24 August 2007

First Impressions

Fresh back from a wonderful time in Venice and the best part of a week completely without listening to or reading any news, my first thoughts are "We're becoming as bad as America" — Police shot at in an M5 pursuit, just days after biker Gerry Tobin was murdered on the M40, and Liverpool's 11-year-old Rhys Jones the country's latest victim of gun crime.

Commenting on a past post about gun crime, Jeremy from Liverpool suggested using dog training to help reform disruptive teenagers. Has anybody else got any suggestions about how the worsening trend towards a gun culture might be reversed, besides the Government's usual more legislation?
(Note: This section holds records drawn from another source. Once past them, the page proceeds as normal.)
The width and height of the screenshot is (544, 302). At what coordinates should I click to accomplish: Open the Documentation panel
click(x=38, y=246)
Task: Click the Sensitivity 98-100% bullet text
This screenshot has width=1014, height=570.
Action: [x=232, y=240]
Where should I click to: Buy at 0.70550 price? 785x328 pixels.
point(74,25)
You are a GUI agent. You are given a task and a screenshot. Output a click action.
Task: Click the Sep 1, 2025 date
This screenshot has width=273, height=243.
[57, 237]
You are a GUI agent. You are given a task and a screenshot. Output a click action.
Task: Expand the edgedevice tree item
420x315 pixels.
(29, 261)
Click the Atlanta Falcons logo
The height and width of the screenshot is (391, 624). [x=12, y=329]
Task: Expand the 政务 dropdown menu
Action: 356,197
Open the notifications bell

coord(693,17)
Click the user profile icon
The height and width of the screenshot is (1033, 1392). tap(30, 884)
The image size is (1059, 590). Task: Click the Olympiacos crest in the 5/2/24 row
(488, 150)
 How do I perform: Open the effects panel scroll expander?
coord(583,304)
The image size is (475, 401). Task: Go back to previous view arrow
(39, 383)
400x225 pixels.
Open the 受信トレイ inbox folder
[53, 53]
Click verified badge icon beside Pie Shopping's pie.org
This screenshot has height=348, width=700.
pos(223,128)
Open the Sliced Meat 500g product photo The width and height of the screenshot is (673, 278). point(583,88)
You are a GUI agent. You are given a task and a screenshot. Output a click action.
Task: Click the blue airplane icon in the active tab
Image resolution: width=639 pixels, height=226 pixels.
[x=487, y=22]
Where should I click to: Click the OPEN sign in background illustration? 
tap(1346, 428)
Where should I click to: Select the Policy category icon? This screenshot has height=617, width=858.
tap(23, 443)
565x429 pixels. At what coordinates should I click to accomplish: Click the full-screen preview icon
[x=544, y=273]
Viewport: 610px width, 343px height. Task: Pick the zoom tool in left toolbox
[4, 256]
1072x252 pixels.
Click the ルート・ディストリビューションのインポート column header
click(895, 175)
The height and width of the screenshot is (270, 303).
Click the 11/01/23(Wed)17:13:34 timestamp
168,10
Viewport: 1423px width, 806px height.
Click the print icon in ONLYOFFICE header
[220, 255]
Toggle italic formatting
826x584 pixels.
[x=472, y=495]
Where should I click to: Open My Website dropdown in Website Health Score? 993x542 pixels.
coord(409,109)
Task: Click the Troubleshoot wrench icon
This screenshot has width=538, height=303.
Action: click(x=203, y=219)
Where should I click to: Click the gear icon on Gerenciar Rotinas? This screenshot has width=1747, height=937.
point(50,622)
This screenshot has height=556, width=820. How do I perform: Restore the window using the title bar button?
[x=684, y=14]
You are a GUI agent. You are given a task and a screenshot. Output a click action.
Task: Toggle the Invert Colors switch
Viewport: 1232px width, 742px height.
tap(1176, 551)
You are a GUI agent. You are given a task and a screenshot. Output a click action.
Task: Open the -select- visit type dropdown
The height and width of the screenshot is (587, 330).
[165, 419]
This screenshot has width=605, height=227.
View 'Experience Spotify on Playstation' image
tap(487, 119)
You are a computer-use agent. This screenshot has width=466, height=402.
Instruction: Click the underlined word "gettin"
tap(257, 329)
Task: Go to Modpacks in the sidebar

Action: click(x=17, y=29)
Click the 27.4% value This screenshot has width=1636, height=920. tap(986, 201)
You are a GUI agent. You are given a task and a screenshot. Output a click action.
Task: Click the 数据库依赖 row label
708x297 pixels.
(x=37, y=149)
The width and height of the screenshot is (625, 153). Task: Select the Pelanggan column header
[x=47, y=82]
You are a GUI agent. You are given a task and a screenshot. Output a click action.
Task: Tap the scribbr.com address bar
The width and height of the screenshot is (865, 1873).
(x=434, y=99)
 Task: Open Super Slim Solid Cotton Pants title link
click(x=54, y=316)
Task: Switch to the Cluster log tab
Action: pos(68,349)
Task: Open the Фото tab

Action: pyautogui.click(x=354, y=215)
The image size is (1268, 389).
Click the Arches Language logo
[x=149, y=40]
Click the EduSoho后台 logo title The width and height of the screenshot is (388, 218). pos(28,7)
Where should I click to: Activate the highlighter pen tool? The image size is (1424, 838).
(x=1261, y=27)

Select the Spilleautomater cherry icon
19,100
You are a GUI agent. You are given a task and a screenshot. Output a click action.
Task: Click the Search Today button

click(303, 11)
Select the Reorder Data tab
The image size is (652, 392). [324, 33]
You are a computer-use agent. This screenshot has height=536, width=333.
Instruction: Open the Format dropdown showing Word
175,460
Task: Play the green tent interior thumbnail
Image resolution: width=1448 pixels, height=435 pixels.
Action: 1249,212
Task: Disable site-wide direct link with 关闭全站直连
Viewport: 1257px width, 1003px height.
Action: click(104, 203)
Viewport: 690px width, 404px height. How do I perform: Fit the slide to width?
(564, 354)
UPDATE #1: I have now seen Iain Duncan Smith's excellent piece in the Daily Mail:

This social decline has come about because of the breakdown of the family, rampant drug and alcohol abuse, and the collapse of any political will to uphold the law.

Britain is now truly the sick man of Europe, with the highest rates of teenage pregnancy, divorce, alcoholism among the young, drug misuse and educational failure.
He suggests introducing a policy of zero tolerance towards all anti-social behaviour, ensuring the courts act more efficiently in dealing with offenders, and that the police, who he says "are not only weighed down by bureaucracy but have been rendered almost powerless against offenders by the State's obsession with human rights" must reclaim the streets. Picking up on last month's Social Justice Policy Group report, he also discusses practical steps to tackling family breakdown, reforming the welfare state and dealing confidently with drug and alcohol abuse.

In case anyone had forgotten, this is but one very solid reason why we need a Conservative Government after the next general election.Zero Tolerance: Use a gun in a crime and you will serve time. Guaranteed.UPDATE #2: "Anarchy in the UK"

I see that Cameron has also been busy while I was away, calling for the Human Rights Act to be scrapped and replaced with a new Bill of Rights and for a strengthening of family and community bonds to help counter the rise of yob culture:
We need to make men realise that having children is an 18-year commitment - not a one-night stand. We need to make mothers realise that it's work, not welfare, that offers their family the best future. We need to help couples stay together, not drive them apart with the tax and benefits system. And we need to make society as a whole - that's you and me - realise that we all have duties to our neighbours.
Now I just need to check out Louise Bagshawe's Reasons to vote Conservative at ConservativeHome.